In the early 1970s, Steg began to explore the human figure in a new way by "[using] his own body as an implement, often rolling his face across a prepared plate to create a flattened, stretched representation whose ultimate appearance was dictated somewhat by chance." This new technique blended the abstract with the figurative, producing striking prints such as those from his Seven Attributes series of 1972. These prints succeeded in developing "his own visual language" and "establishing [Steg] as a unique voice in the field."

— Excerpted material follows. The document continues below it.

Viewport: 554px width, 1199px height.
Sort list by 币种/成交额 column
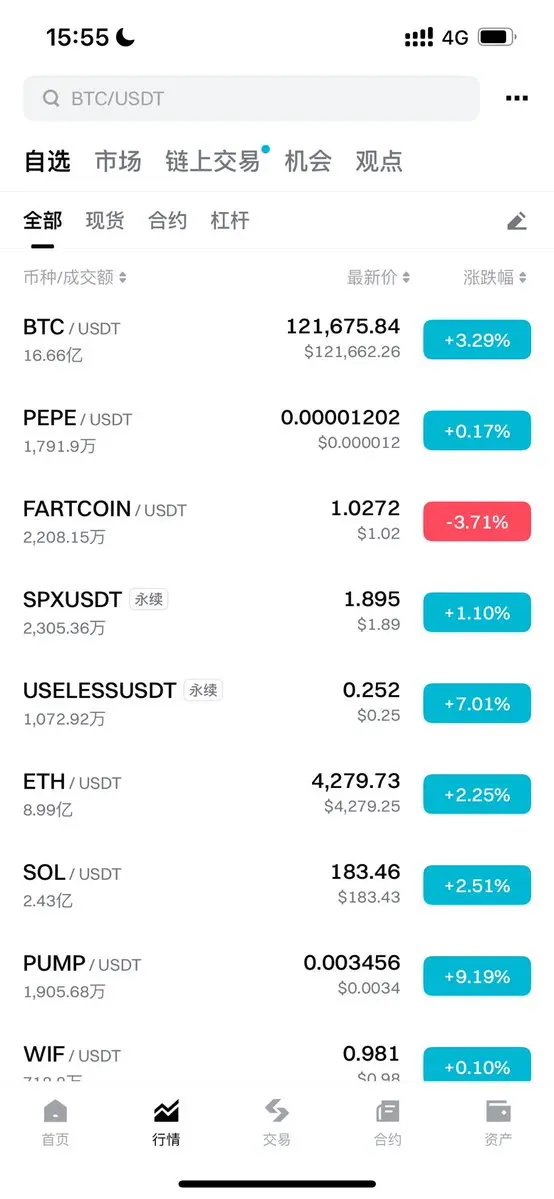(75, 278)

==Late-career successes: 1975–1995==
While Steg's work received favorable coverage in New York City and abroad, he was primarily recognized as a teacher, rather than as a fine artist, in his adopted home of New Orleans. Residing in New Orleans rather than New York City, the center of the contemporary art world, prevented Steg from doing the necessary self-promotion required to reach a large audience; Steg remarked cynically on this fact in a 1967 interview with the Tulane newspaper: "an artist can become rich through high pressure promotion. This doesn't make for good art, but for successful artists." In a 1974 interview, Steg decried both the conservative New Orleans art market and Newcomb College's long history of decorative art, rather than fine art, as reasons his national and international reputation flourished while his local renown lagged behind. The author, longtime New Orleans art critic Joslyn Fosberg, conferred: "Jim Steg makes prints. They are known the world over ... But he is hardly known here." This trend was corrected in 1978 with Thirty Years of J.L. Steg: 1948–1978, Steg's first solo retrospective at the New Orleans Museum of Art, which secured Steg's place in the pantheon of twentieth century New Orleans artists, alongside painters George Dunbar and Ida Kohlmeyer and photographer Clarence John Laughlin.

==Death and posthumous exhibitions==
Jim Steg died in 2001 at the age of 79. His obituary was written by Daniel Piersol, then Curator of Prints and Drawings at the New Orleans Museum of Art, who remembered him as "one of America's most distinguished printmakers." In the years since his death, Steg's archive has been meticulously maintained by his widow, Frances Swigart Steg. The Jim Steg Collection, managed by Swigart Steg, numbers over 1,000 works and includes "collagraphs, charcoal drawings, serigraphs, woodcut prints, sculptures, ink toner drawings, photoresist etchings, aquatints, color etchings, and paintings"

In 2017, the New Orleans Museum of Art debuted Jim Steg: New Work, the first solo museum retrospective of Steg's work since his previous NOMA show in 1978. Staged in the museum's Templeman Galleries and numbering over 40 works spanning the length of the artist's career, Jim Steg: New Work highlighted Steg's contribution to twentieth century printmaking both in New Orleans and beyond.